My first reaction was "+1 for fast setup", but most of the 24hr delay I suffered was local disc. Disabling fsync (?) on the database while in catch-up mode would help the most.
Huh, isn't P2P supposed to be faster because you can download from many users at once instead of one source?
(also the reason why some gaming companies use bittorrent to distribute updates)
Good point. But since the sha-256 of the block is wired into the code, it is perfectly reasonable to ship the data too. When the blockchain is over 500meg, I think transfer efficiency will become important.
We have options,
- ship blockchain from SF until it's not politely within their AUP, then re-evaluate. I couldn't find a file size limit, even for the project website service (only a quick surf of their docs).
- ship 'small' binaries from SF, and 'large' releases with data via BitTorrent
- ship 'small' release, including the .torrent for the blockchain and a fetcher script. This looks for one of three popular command line BitTorrent clients for the platform and uses that to fetch the chain, or whinge if it can't.
http://sourceforge.net/apps/trac/sourceforge/wiki/Developer%20web says
Note: All file releases should be a single file.
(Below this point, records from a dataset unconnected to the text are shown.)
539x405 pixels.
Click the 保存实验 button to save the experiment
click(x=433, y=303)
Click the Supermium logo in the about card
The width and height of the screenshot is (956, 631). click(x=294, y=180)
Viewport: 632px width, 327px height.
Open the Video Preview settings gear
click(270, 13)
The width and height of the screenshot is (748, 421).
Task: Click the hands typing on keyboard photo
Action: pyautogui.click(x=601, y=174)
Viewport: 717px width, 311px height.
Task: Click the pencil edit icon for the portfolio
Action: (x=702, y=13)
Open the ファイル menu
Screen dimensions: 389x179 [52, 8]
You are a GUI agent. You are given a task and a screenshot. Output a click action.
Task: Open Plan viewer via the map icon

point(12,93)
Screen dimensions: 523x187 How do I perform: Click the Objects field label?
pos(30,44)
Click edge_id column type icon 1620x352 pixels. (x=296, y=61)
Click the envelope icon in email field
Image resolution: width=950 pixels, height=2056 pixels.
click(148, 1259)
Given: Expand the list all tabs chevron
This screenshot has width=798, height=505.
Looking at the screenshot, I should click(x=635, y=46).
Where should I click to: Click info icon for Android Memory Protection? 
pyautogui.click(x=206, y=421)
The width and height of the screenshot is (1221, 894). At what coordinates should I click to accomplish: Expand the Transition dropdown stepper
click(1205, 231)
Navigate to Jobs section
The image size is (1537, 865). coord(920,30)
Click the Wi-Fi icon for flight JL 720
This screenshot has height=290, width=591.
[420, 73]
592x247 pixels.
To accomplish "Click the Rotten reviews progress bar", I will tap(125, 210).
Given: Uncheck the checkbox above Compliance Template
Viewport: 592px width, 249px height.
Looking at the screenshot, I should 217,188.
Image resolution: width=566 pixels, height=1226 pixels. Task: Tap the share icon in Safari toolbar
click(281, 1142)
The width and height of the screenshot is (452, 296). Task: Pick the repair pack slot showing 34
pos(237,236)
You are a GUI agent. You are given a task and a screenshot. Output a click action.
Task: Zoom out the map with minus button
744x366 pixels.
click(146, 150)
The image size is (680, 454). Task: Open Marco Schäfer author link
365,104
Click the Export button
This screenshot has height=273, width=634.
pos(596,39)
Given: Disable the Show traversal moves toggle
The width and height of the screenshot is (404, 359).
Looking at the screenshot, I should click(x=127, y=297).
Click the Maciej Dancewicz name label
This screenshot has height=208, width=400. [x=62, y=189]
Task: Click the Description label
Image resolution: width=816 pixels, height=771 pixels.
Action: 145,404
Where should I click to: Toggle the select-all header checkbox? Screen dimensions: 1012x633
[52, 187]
Multiple files for the same release should be archived together (tar, deb, zip, etc.). We recommend using rsync for all uploads over 20 megabytes in size, as rsync allows for resuming canceled or interrupted transfers.
Hmm, shipping the blockchain for each binary arch would be perverse.
Then, who provides the tracker & seed for the data? Someone with incentive or community spirit? Well, this forum+wiki seem to live on
http://www.slicehost.com/ => min $20/month. It could probably share without hurting the website, and (I think) the seed could be severely throttled to make other BT seeds pull more weight.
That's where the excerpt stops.